▶ **Activity**: Gather all lines in the data that hold the string "size".

Dataset excerpts

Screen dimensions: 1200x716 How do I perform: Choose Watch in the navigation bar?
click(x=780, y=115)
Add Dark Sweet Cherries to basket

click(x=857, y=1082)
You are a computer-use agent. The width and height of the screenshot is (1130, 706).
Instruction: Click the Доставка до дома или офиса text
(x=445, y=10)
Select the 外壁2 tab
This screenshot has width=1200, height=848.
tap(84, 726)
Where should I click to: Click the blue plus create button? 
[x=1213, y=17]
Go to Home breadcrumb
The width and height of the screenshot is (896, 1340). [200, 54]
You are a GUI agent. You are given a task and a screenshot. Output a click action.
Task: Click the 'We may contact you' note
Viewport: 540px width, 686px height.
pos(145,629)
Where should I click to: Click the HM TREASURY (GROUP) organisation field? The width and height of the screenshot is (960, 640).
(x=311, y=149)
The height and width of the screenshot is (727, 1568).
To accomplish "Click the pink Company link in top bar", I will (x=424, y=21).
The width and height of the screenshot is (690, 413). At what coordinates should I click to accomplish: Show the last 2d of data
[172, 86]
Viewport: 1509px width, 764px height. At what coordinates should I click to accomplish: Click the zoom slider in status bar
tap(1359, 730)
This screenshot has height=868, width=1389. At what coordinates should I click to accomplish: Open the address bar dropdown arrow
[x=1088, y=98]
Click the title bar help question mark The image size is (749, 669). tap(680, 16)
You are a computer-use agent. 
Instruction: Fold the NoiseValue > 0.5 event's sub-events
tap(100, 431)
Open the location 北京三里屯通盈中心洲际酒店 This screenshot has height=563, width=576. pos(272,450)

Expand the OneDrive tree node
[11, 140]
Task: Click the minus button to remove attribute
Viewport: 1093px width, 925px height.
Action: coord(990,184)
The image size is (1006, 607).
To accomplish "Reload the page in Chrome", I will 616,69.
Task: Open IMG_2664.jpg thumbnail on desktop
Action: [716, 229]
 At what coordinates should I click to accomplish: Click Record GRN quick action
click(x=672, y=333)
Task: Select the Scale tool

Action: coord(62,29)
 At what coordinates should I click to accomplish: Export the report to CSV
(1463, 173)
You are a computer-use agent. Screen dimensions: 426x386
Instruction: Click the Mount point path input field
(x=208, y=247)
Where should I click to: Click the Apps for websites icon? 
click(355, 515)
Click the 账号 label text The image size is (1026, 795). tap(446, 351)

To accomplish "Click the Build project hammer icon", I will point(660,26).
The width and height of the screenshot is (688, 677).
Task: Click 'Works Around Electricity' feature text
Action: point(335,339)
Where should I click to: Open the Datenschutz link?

▶ **Answer**:
Click the title bar help question mark The image size is (749, 669). tap(680, 16)
The image size is (1006, 607).
Click the 账号 label text The image size is (1026, 795). tap(446, 351)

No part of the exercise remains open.